>>>>

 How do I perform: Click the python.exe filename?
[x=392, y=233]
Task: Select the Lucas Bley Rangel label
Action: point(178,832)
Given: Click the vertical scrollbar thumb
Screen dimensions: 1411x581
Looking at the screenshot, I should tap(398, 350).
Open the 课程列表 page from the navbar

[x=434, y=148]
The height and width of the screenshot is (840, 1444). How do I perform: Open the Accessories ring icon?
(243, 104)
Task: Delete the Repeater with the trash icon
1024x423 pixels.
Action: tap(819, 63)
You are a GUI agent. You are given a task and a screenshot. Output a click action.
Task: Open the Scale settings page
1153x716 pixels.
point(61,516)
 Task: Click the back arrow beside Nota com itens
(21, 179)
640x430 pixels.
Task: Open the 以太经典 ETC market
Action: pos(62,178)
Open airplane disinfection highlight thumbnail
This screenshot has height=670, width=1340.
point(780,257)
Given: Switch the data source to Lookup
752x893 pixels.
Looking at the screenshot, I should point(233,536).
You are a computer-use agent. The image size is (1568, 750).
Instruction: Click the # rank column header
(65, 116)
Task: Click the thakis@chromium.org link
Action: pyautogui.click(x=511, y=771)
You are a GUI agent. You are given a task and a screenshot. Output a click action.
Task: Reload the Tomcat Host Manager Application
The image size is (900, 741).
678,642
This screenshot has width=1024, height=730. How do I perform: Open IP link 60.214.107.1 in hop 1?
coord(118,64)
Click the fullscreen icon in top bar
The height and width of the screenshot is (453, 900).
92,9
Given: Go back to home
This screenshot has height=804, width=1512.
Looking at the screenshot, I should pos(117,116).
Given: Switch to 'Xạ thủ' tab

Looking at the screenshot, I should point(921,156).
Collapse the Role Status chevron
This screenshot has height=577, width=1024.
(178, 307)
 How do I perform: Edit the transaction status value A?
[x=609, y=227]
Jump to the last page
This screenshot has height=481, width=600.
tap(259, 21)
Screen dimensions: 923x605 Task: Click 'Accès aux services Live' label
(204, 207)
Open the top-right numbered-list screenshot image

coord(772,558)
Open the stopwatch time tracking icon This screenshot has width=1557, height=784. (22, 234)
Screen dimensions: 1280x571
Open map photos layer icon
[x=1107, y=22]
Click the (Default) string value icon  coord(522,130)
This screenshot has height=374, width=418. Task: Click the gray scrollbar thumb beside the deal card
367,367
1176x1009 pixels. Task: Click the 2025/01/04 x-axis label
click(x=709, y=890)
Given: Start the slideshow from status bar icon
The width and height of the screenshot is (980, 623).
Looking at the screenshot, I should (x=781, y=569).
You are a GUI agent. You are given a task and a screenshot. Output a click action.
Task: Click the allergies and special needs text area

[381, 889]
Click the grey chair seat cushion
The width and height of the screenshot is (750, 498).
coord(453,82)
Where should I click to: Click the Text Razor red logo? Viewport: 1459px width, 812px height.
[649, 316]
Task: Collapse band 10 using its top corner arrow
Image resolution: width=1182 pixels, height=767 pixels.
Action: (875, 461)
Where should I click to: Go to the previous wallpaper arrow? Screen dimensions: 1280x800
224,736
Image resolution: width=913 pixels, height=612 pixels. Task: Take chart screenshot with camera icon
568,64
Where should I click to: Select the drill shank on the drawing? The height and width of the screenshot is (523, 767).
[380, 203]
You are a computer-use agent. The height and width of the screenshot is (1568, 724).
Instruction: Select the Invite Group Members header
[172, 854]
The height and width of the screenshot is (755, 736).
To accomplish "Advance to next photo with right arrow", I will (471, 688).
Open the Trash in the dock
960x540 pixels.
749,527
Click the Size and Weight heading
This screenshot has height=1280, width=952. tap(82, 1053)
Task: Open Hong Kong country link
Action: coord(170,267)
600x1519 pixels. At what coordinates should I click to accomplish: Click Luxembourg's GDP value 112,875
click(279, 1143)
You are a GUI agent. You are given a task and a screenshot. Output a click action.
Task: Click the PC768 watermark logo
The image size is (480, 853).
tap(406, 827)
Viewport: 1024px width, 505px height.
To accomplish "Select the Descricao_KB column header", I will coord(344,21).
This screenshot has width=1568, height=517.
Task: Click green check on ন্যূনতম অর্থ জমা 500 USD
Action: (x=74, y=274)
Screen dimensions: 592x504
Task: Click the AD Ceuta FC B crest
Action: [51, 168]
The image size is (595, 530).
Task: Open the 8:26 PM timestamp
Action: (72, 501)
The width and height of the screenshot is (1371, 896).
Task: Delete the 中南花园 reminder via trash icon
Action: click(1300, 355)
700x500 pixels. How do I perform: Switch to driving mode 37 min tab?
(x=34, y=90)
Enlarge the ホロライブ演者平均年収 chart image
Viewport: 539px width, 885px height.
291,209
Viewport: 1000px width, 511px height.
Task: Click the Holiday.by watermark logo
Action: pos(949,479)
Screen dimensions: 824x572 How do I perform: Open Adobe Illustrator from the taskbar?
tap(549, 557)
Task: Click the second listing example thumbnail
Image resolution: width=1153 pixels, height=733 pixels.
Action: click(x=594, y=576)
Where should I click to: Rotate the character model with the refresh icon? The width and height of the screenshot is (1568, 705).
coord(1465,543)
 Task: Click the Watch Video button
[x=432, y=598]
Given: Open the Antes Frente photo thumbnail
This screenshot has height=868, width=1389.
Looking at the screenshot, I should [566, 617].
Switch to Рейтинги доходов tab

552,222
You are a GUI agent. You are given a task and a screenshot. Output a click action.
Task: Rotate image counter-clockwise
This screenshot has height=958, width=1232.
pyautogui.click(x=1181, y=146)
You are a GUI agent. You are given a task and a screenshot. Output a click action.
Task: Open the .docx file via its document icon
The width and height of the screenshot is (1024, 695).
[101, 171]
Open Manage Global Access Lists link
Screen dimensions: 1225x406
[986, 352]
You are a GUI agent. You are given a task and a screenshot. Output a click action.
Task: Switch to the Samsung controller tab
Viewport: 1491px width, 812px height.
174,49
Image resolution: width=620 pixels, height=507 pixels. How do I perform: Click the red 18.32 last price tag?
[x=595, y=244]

<<<<

* [Action item] Each line of the data should be transcribed exactly.

* [Your response]
 How do I perform: Click the python.exe filename?
[x=392, y=233]
Task: Select the Lucas Bley Rangel label
Action: point(178,832)
Given: Click the vertical scrollbar thumb
Screen dimensions: 1411x581
Looking at the screenshot, I should tap(398, 350).
Open the 课程列表 page from the navbar

[x=434, y=148]
The height and width of the screenshot is (840, 1444). How do I perform: Open the Accessories ring icon?
(243, 104)
Task: Delete the Repeater with the trash icon
1024x423 pixels.
Action: tap(819, 63)
You are a GUI agent. You are given a task and a screenshot. Output a click action.
Task: Open the Scale settings page
1153x716 pixels.
point(61,516)
 Task: Click the back arrow beside Nota com itens
(21, 179)
640x430 pixels.
Task: Open the 以太经典 ETC market
Action: pos(62,178)
Open airplane disinfection highlight thumbnail
This screenshot has height=670, width=1340.
point(780,257)
Given: Switch the data source to Lookup
752x893 pixels.
Looking at the screenshot, I should point(233,536).
You are a computer-use agent. The image size is (1568, 750).
Instruction: Click the # rank column header
(65, 116)
Task: Click the thakis@chromium.org link
Action: pyautogui.click(x=511, y=771)
You are a GUI agent. You are given a task and a screenshot. Output a click action.
Task: Reload the Tomcat Host Manager Application
The image size is (900, 741).
678,642
This screenshot has width=1024, height=730. How do I perform: Open IP link 60.214.107.1 in hop 1?
coord(118,64)
Click the fullscreen icon in top bar
The height and width of the screenshot is (453, 900).
92,9
Given: Go back to home
This screenshot has height=804, width=1512.
Looking at the screenshot, I should pos(117,116).
Given: Switch to 'Xạ thủ' tab

Looking at the screenshot, I should point(921,156).
Collapse the Role Status chevron
This screenshot has height=577, width=1024.
(178, 307)
 How do I perform: Edit the transaction status value A?
[x=609, y=227]
Jump to the last page
This screenshot has height=481, width=600.
tap(259, 21)
Screen dimensions: 923x605 Task: Click 'Accès aux services Live' label
(204, 207)
Open the top-right numbered-list screenshot image

coord(772,558)
Open the stopwatch time tracking icon This screenshot has width=1557, height=784. (22, 234)
Screen dimensions: 1280x571
Open map photos layer icon
[x=1107, y=22]
Click the (Default) string value icon  coord(522,130)
This screenshot has height=374, width=418. Task: Click the gray scrollbar thumb beside the deal card
367,367
1176x1009 pixels. Task: Click the 2025/01/04 x-axis label
click(x=709, y=890)
Given: Start the slideshow from status bar icon
The width and height of the screenshot is (980, 623).
Looking at the screenshot, I should (x=781, y=569).
You are a GUI agent. You are given a task and a screenshot. Output a click action.
Task: Click the allergies and special needs text area

[381, 889]
Click the grey chair seat cushion
The width and height of the screenshot is (750, 498).
coord(453,82)
Where should I click to: Click the Text Razor red logo? Viewport: 1459px width, 812px height.
[649, 316]
Task: Collapse band 10 using its top corner arrow
Image resolution: width=1182 pixels, height=767 pixels.
Action: (875, 461)
Where should I click to: Go to the previous wallpaper arrow? Screen dimensions: 1280x800
224,736
Image resolution: width=913 pixels, height=612 pixels. Task: Take chart screenshot with camera icon
568,64
Where should I click to: Select the drill shank on the drawing? The height and width of the screenshot is (523, 767).
[380, 203]
You are a computer-use agent. The height and width of the screenshot is (1568, 724).
Instruction: Select the Invite Group Members header
[172, 854]
The height and width of the screenshot is (755, 736).
To accomplish "Advance to next photo with right arrow", I will (471, 688).
Open the Trash in the dock
960x540 pixels.
749,527
Click the Size and Weight heading
This screenshot has height=1280, width=952. tap(82, 1053)
Task: Open Hong Kong country link
Action: coord(170,267)
600x1519 pixels. At what coordinates should I click to accomplish: Click Luxembourg's GDP value 112,875
click(279, 1143)
You are a GUI agent. You are given a task and a screenshot. Output a click action.
Task: Click the PC768 watermark logo
The image size is (480, 853).
tap(406, 827)
Viewport: 1024px width, 505px height.
To accomplish "Select the Descricao_KB column header", I will coord(344,21).
This screenshot has width=1568, height=517.
Task: Click green check on ন্যূনতম অর্থ জমা 500 USD
Action: (x=74, y=274)
Screen dimensions: 592x504
Task: Click the AD Ceuta FC B crest
Action: [51, 168]
The image size is (595, 530).
Task: Open the 8:26 PM timestamp
Action: (72, 501)
The width and height of the screenshot is (1371, 896).
Task: Delete the 中南花园 reminder via trash icon
Action: click(1300, 355)
700x500 pixels. How do I perform: Switch to driving mode 37 min tab?
(x=34, y=90)
Enlarge the ホロライブ演者平均年収 chart image
Viewport: 539px width, 885px height.
291,209
Viewport: 1000px width, 511px height.
Task: Click the Holiday.by watermark logo
Action: pos(949,479)
Screen dimensions: 824x572 How do I perform: Open Adobe Illustrator from the taskbar?
tap(549, 557)
Task: Click the second listing example thumbnail
Image resolution: width=1153 pixels, height=733 pixels.
Action: click(x=594, y=576)
Where should I click to: Rotate the character model with the refresh icon? The width and height of the screenshot is (1568, 705).
coord(1465,543)
 Task: Click the Watch Video button
[x=432, y=598]
Given: Open the Antes Frente photo thumbnail
This screenshot has height=868, width=1389.
Looking at the screenshot, I should [566, 617].
Switch to Рейтинги доходов tab

552,222
You are a GUI agent. You are given a task and a screenshot. Output a click action.
Task: Rotate image counter-clockwise
This screenshot has height=958, width=1232.
pyautogui.click(x=1181, y=146)
You are a GUI agent. You are given a task and a screenshot. Output a click action.
Task: Open the .docx file via its document icon
The width and height of the screenshot is (1024, 695).
[101, 171]
Open Manage Global Access Lists link
Screen dimensions: 1225x406
[986, 352]
You are a GUI agent. You are given a task and a screenshot. Output a click action.
Task: Switch to the Samsung controller tab
Viewport: 1491px width, 812px height.
174,49
Image resolution: width=620 pixels, height=507 pixels. How do I perform: Click the red 18.32 last price tag?
[x=595, y=244]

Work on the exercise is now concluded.